WellPoint’s decision earlier this month to cover CT scans for heavy smokers may encourage other insurers to follow suit, paving the way for imaging sites to set up screening programs. But, for now, payers and practices alike are waiting to see what happens next.
WellPoint’s decision earlier this month to cover CT scans for heavy smokers may encourage other insurers to follow suit, paving the way for imaging sites to set up screening programs.
But, for now, payers and practices alike seem to be waiting to see what happens next.
“I don’t think we have a lot of patients in our population covered by WellPoint, so everyone is waiting for whether this is the tip of the iceberg and to see if other companies step up,” said Jeffrey Mendel, MD, a radiology professor at Tufts Medical School and chief radiology advisory for nonprofit Partners in Health. He also does dose reduction and CT research with Philips Healthcare.
Mendel called WellPoint’s decision a “huge change,” as it is the first healthcare organization that reviewed the data and determined their patient population would benefit from CT scans for lung cancer screening. WellPoint, with about 34 million members, made the decision based on the results of a government-funded trial that found screening heavy smokers with low-dose helical CT lowered risk of lung-cancer deaths by 20 percent.
WellPoint will cover CT screening for people matching the characteristics of the trial sample, including that they smoked the equivalent of a pack a day for 30 years, are between 55 and 74 years old, and had no signs or symptoms of lung cancer before the trial.
WellPoint’s decision will provide the industry with a large cohort of patients and data that could be useful in supporting the research on CT’s effectiveness, Mendel noted. According to the Wall Street Journal, UnitedHealth Group, Cigna, and Aetna are considering the National Lung Screening Trial data, but that CT scans for lung cancer screening is still considered experimental. Aetna also indicated they are awaiting guidance from government agencies like the U.S. Preventive Services Task Force.
When the NLST results were released last summer, American Cancer Society chief medical officer Otis Brawley, MD, said the findings were important and would be considered as groups create recommendations for early detection. He noted that best practices for implementing lung cancer screening have yet to be defined, and implementation should be organized and deliberate. "Finally,” he stated, “if and when major groups do make a recommendation for screening, it will be important that those considering screening be made aware of the significant number of false positive findings and potential other harms associated with downstream testing that can occur with spiral CT scanning."
Until other payer make the same move, or organizations like the USPSTF advocate for screening programs, practices and hospitals likely won’t rush to set them up for their patients. Screening programs require some complex logistics and planning, Mendel said. And radiologists want to be able to offer the CT screening to all their patients, not a select few.

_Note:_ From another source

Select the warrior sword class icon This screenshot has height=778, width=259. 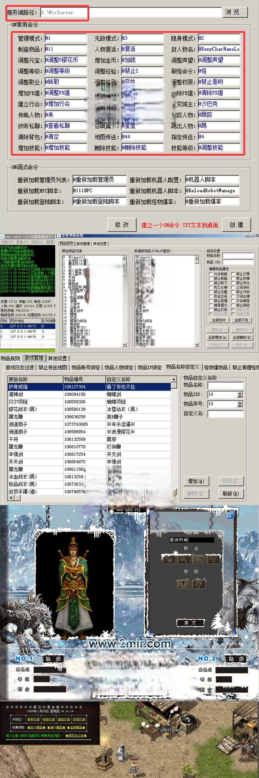click(x=169, y=559)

Mendel also said, as radiology departments begin to ponder such programs, they may want to consider technology to help manage the findings. Vendors have programs that calculate the volume of the nodule automatically, he said, which can help sites assess nodules. This will improve their throughput, he said. The tumor evaluation programs allow radiologists “to convert a great deal of slice data into a small amount of tabular data because it’s easier to follow up.”